Serialization is now available at a far lower price than was available 10 years ago and is available in configurations that are designed for maximum efficiency. The serialization equipment for these quantities of 500-2,500 per shift is broken down into two categories:

  • Packaging line serialization equipment: The equipment used to place the serial numbers of the primary package—usually carton or bottle—and then the case and, if applicable, the pallet. Printing and barcode scanning equipment is available at affordable prices, and can be installed and commissioned in one day, including adequate training of the one to two operators. The operators would have no problem serializing this same number of packages—500-2,500 per shift. The pharma industry refers to these levels packaging line serialization equipment as Level 1—often referred to as L1—for each of the primary, secondary and tertiary stations, Level 2 (L2) for the packaging line server and Level 3 (L3) for the site server. Often the L2 and L3 servers can be combined into the same piece of hardware.

This L1-L3 serialization equipment can be expanded very cost-effectively as sales of the product grow, and production capacity increases, with perhaps the addition of one to two more personnel.

  • Level 5 cloud database: In almost all cases, this L5 database is provided as a service by companies with serialization technology, and can now be done quite affordably. The packaging operator with minimum training (one to two days) can be instructed to coordinate with the L5 database, which is typically provided virtually by companies who provide that L5 database on a cloud-based service. The price for this L5 support is now available at very competitive prices and can now be contracted from the same company that provides the L1-L3 equipment.
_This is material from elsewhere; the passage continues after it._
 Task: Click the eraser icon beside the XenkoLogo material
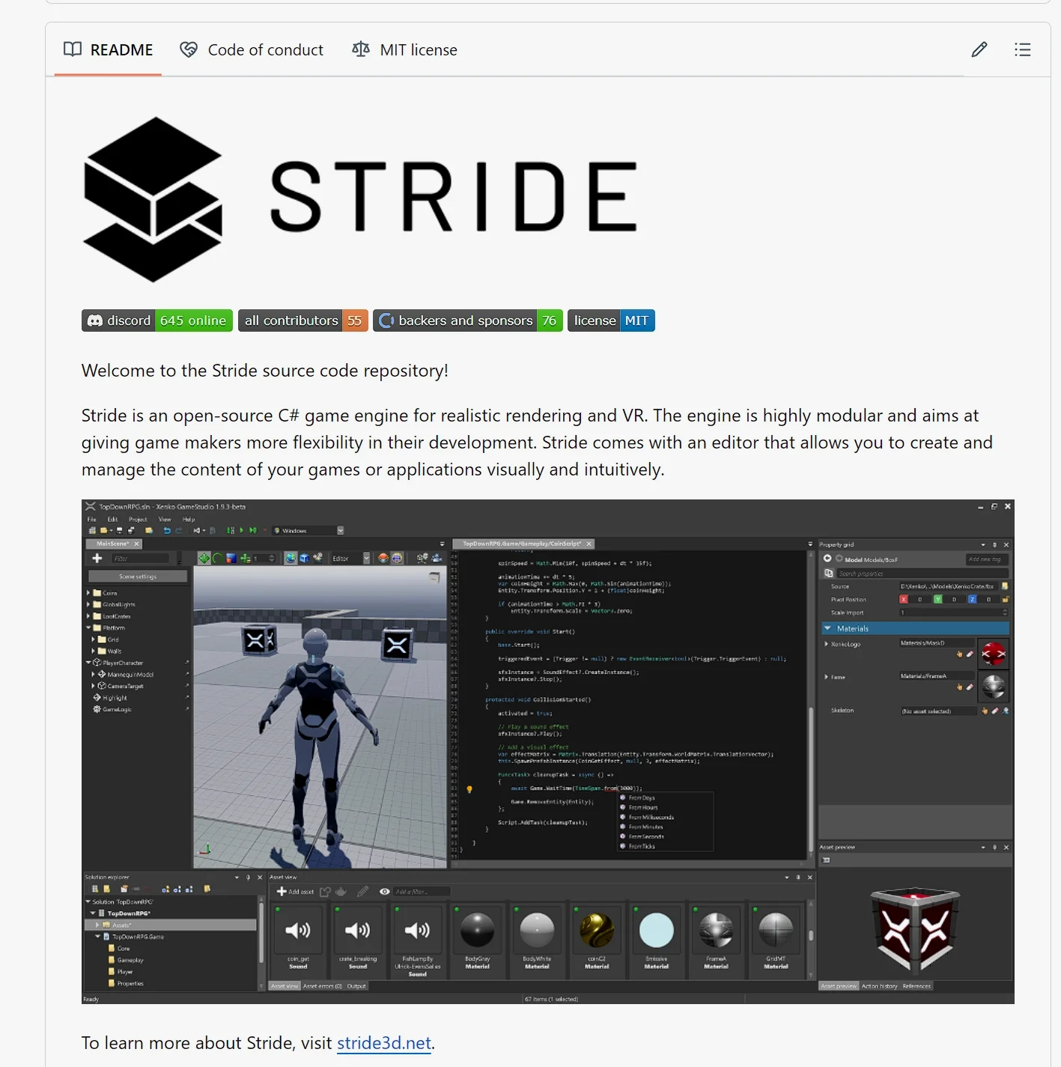click(x=970, y=654)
The packaging and serialization equipment for a virtual pharma company can be done very economically and may not require that much space. Often the products are partially packaged in some way by the contract manufacturer, and thus can be serialized in a room that has a low clean room rating.

Virtual pharma companies are encouraged to consider all alternatives for packaging and serialization. They should be willing to evaluate the feasibility of doing the packaging and serialization in-house to provide for greater flexibility and often lower cost and greater flexibility.
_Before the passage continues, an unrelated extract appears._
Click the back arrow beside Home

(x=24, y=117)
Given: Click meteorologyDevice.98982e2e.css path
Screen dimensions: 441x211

Another initiative that small virtual pharma companies may want to consider is the use of serialization to provide a more personalized medicine delivery. For example, a mobile app can be developed to provide a program of registering and monitoring the adherence of the brand owner’s medicine for each patient. Although the typical serialization methodology is to put a serial number on each primary package (e.g., carton), the medication can be packaged to provide a blister pack with a serial number for each unit dose. The physician’s staff can be trained to work with each patient to ensure that the medication is being taken as prescribed. This improved adherence rate can make a positive difference in the adherence and resulting positive therapeutic effect. Additionally, marketing information or possibly credit certificates can be offered, but only made available if the patient participates in an online educational program related to the disease be treated with this medication.